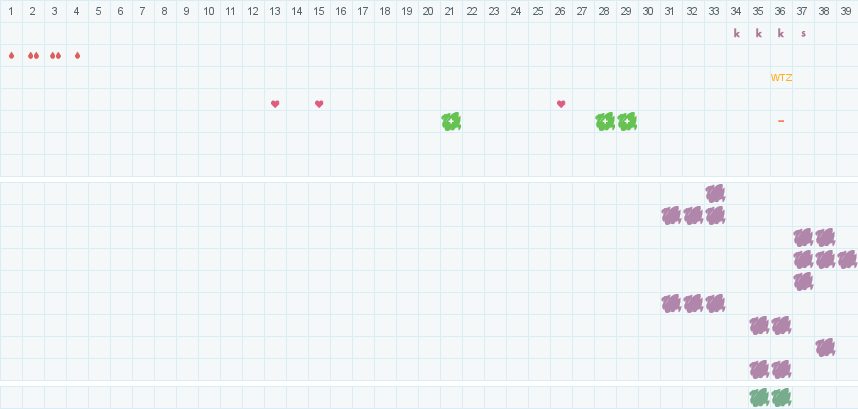This screenshot has width=858, height=409.
Task: Select the green plus mark on day 28
Action: coord(605,121)
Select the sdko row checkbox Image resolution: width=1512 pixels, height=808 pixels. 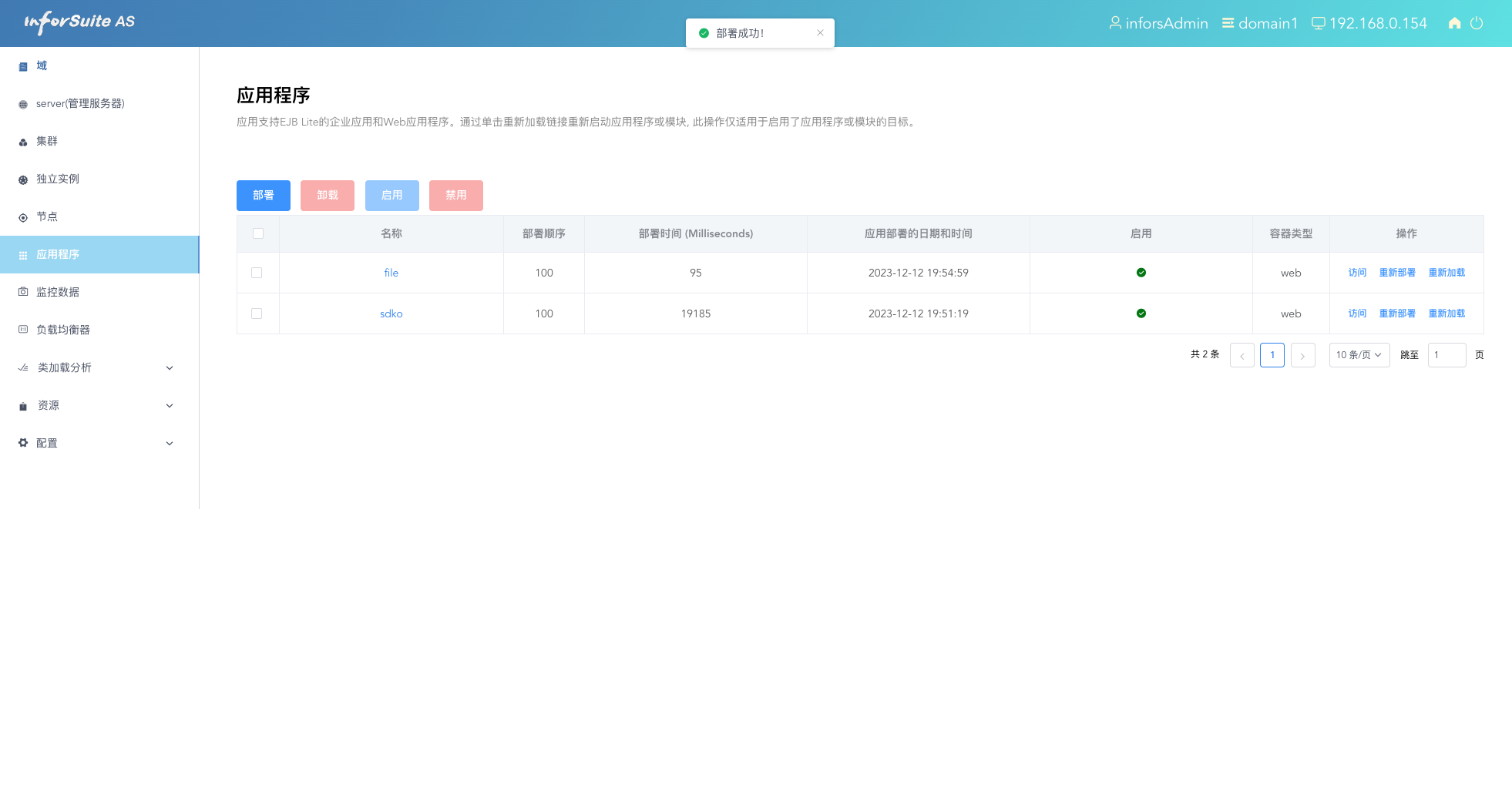click(257, 313)
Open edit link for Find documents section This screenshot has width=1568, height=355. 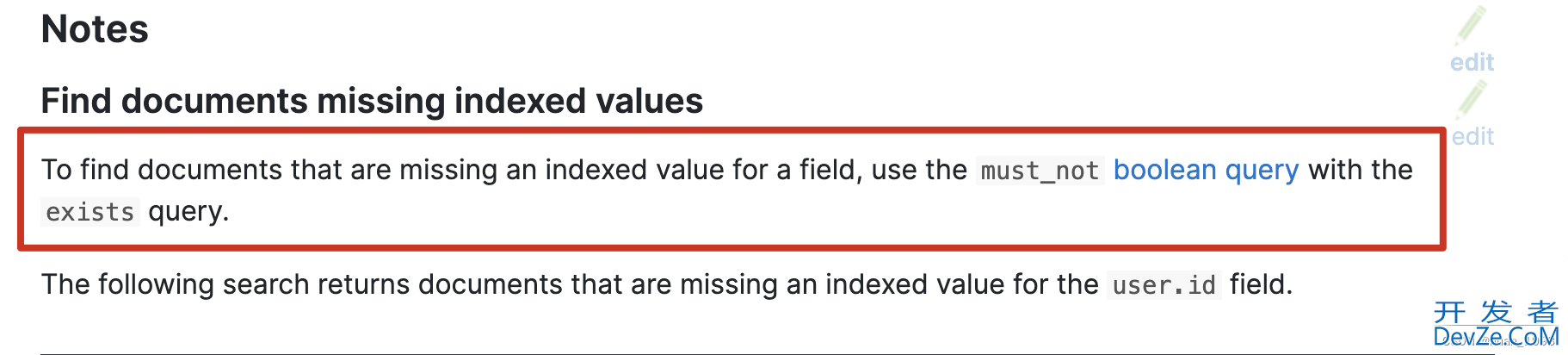[x=1472, y=137]
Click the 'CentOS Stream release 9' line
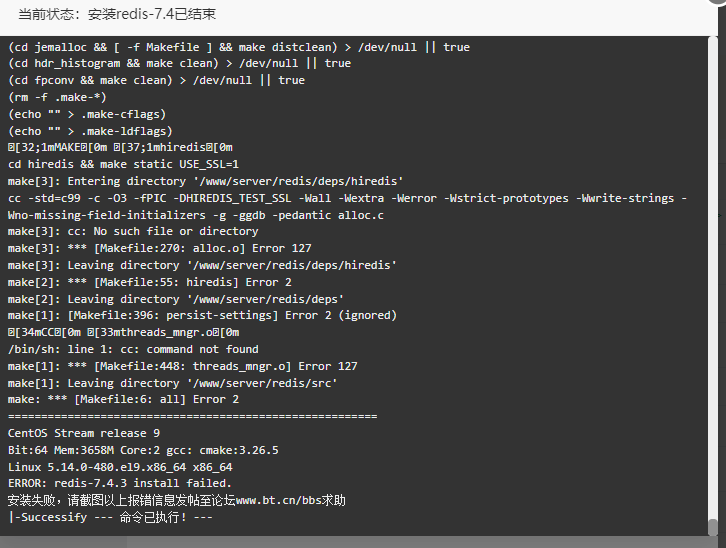The image size is (726, 548). [x=84, y=433]
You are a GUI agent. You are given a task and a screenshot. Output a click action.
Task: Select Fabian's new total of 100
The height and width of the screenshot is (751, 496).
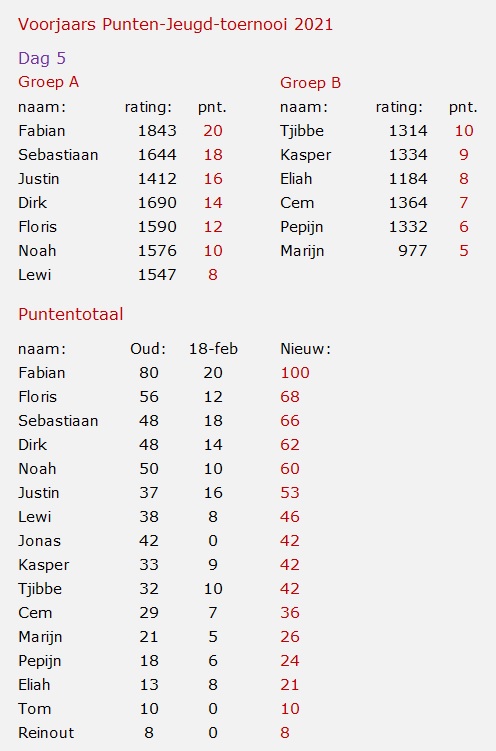click(x=295, y=373)
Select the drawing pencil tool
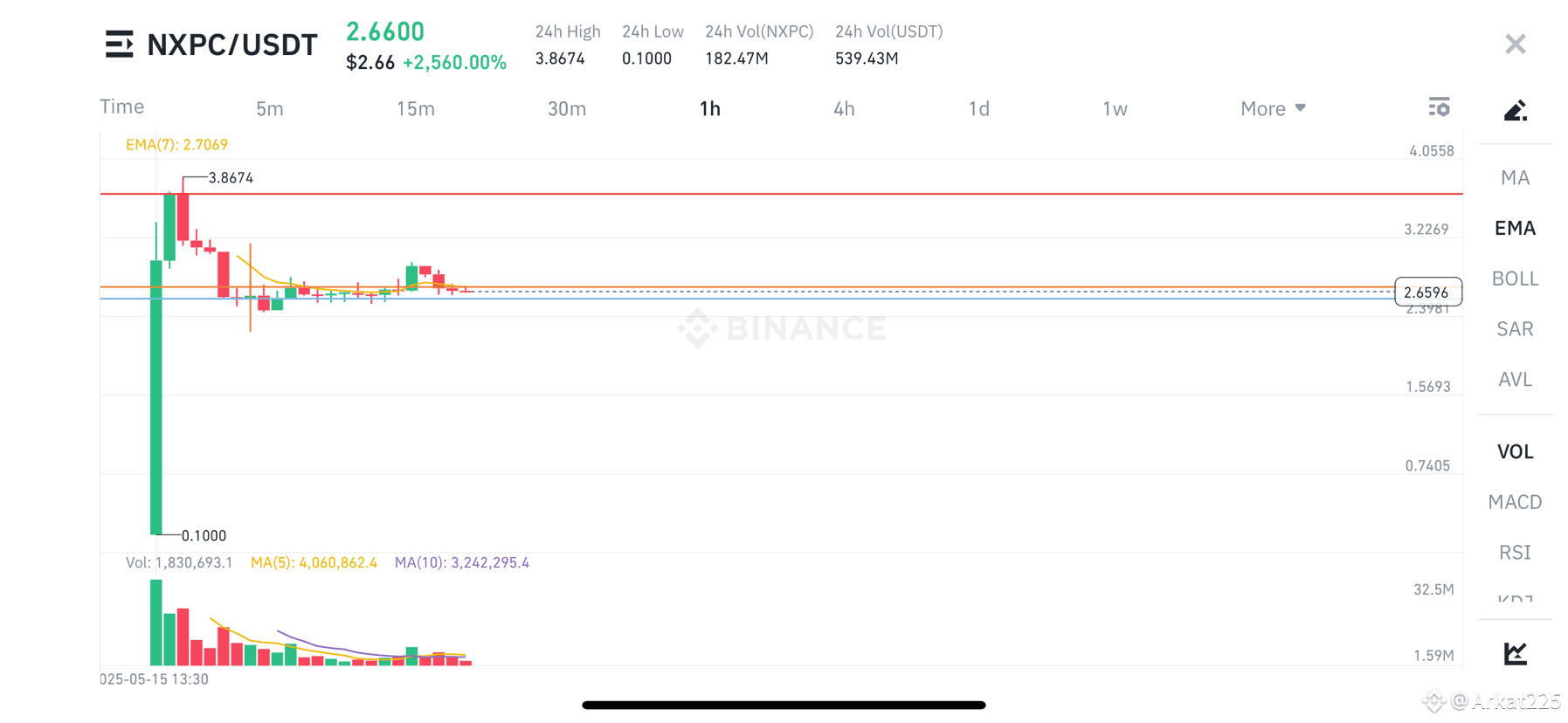1568x723 pixels. pos(1516,110)
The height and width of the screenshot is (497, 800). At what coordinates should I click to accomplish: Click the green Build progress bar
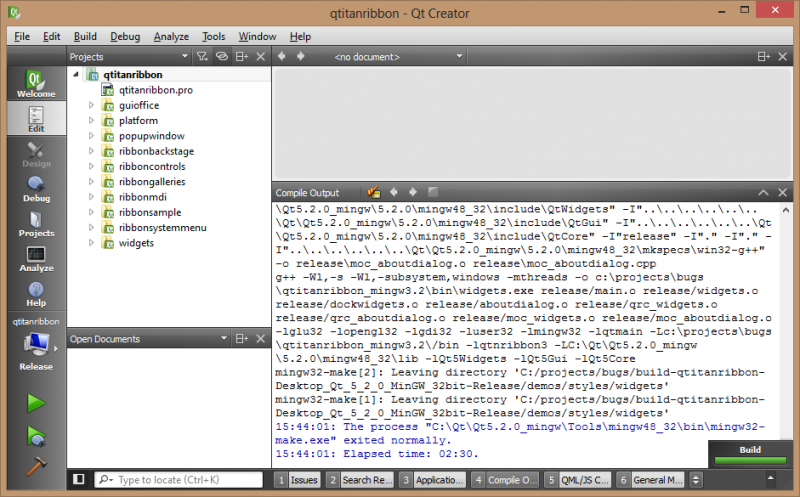pos(750,462)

------------------------------------------------

PROMPT:
Every line from the one holding "Select the drawing pencil tool" through the final line of the data above is to be reproduced exactly, both ends included, with the pictures left out.

FINISHED EXERCISE:
Select the drawing pencil tool
1568x723 pixels. pos(1516,110)
The height and width of the screenshot is (497, 800). At what coordinates should I click to accomplish: Click the green Build progress bar
pos(750,462)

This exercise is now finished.